Former Nirvana member speaks about political involvement
Formerly the bassist for legendary grunge band Nirvana, Krist Novoselic visited Fresno State yesterday to enlighten students on innovative ideas regarding voting and political participation.
His presentation, “Blueprint for a 21st Century Democracy,” was made possible by an endowment from the Printise J. Womack Lecture Series. Speaking before a packed audience at the Sattelite Student Union last night, Novoselic entertained the concept of an an election system in which candidates are ranked and eliminated according to voter preference.
Such ideas were the subjects of Novoselic’s book “Of Grunge and Government: Let’s Fix this Broken Democracy” released in October of 2006. The book describes how Novoselic’s roots and rise to stardom as third part of the Nirvana trio made him to realize how important music is in bringing about change. The band was known to take bold stances for minorities and frequently performed at events opposing unethical legislation.

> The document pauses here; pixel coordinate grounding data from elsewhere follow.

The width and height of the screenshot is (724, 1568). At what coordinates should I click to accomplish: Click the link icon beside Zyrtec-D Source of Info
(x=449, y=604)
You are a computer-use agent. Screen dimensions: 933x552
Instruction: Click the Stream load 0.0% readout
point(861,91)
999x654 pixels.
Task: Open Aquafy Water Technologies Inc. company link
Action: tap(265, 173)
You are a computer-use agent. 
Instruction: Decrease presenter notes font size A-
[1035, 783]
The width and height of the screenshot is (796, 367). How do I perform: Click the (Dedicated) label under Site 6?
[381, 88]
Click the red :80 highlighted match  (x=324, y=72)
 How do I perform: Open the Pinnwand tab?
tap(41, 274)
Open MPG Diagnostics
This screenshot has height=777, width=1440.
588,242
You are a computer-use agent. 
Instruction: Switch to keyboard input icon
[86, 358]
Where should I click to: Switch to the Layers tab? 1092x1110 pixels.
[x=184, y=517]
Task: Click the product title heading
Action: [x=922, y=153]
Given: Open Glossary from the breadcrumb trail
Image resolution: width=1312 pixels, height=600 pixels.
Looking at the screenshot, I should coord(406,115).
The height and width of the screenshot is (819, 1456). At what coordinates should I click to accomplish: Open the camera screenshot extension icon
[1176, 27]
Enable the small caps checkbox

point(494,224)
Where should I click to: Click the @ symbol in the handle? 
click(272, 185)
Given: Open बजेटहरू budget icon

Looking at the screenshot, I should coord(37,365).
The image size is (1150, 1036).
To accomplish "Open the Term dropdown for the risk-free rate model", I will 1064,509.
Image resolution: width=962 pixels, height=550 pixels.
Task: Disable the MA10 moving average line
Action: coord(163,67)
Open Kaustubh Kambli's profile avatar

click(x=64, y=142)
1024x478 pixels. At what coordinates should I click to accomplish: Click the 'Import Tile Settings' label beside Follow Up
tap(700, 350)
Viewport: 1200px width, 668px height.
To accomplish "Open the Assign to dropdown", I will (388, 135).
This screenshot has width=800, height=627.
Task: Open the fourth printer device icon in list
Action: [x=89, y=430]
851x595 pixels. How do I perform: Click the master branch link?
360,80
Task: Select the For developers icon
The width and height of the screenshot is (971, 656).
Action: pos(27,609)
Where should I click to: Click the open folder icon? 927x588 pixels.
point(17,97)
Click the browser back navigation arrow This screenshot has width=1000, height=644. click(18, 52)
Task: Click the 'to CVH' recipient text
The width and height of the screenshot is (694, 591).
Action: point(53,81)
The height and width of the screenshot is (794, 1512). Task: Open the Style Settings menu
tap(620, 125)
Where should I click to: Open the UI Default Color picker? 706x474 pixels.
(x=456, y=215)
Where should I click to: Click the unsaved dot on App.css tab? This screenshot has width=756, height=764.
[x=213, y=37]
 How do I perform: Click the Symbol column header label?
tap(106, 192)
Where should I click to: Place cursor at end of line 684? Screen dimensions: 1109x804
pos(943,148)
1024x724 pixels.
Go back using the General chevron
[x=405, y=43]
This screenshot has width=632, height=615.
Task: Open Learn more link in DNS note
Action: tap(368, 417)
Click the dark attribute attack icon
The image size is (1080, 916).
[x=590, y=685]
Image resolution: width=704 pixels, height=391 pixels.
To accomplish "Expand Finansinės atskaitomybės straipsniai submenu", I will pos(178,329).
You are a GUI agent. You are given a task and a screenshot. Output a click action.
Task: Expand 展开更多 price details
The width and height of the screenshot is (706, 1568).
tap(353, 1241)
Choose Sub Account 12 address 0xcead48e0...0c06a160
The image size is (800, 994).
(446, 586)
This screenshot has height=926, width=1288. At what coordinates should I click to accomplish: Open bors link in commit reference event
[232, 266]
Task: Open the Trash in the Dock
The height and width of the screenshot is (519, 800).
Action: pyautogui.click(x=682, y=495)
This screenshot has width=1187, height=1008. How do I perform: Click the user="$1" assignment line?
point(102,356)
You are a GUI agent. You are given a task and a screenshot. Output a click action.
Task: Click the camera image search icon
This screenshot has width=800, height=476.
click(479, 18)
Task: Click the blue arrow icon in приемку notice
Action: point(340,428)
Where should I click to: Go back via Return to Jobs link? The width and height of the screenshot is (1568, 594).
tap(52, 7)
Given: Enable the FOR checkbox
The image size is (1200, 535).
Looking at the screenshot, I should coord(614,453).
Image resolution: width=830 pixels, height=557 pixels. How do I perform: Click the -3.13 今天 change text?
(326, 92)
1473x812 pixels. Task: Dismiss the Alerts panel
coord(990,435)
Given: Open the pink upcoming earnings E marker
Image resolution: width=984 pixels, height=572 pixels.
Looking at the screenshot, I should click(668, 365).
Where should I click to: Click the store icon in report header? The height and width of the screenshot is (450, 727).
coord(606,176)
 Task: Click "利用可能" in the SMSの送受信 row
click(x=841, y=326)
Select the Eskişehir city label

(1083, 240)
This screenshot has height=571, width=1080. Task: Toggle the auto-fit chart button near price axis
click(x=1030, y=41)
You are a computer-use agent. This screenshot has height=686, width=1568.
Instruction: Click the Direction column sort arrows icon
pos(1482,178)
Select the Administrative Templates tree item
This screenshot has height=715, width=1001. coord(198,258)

“We had this state government and city government and they were really anti-music,” Novoselic said of the early 90s Seattle rock scene, “We decided to become proactive and stopped reacting to bad legislation.”
After Nirvana, Novoselic created JAMPAC (Joint Artist Promotions Political Action Committee) in 1995 and battled government actions such as the Teen Dance Ordinance that restricted live music to teenagers. Four years later, he performed with musical artists Kim Thayil, Gina Mainwal and Jello Biafra at the “No W.T.O. Combo” to demonstrate against shady negotiations at the World Trade Organization in Seattle.
In 2005, Novoselic joined the board of FairVote, an organization that seeks to transform the current election process to one that allows more candidates to participate. In 2008, he was appointed FairVote’s chair and continues to promote rank-choice, or instant run-off elections throughout the country.
“Rank-choice voting has a history in the United States,” Novoselic said. “It’s been used for about a hundred years here.”
Novoselic explained that rank-choice voting works by a process of selecting multiple candidates in order of preference and awarding the one who has the most top-rankings. He said such a system allows more competition and gives third-party candidates a chance to garner favor among the public.
“If competition drives our economy, it can drive our democracy,” Novoselic said. “Because in a competitive election, people pay attention.” He also pointed out that rank-choice voting would have the tendency to reduce excessive campaign contributions and questionable special interest groups.
For much of the presentation, Novoselic took questions from the audience, addressing everything from the effectiveness of voter reform to the unlikely possibility of making new music with former bandmate Dave Grohl.
“See, I’m thinking about it . . . so enticing,” Novoselic joked.
Novoselic took time out afterwards to sign autographs and talk to the audience individually.
Novoselic’s discussion was part of the progressive politics portion of the Womack Lecture Series made possible by a bequest by Rhoda H. Womack in memory of her husband, Printise, a long-time employee of the Henry Madden Library. Next spring will fulfill the librarianship portion of the series when the topic will be on publishing for faculty.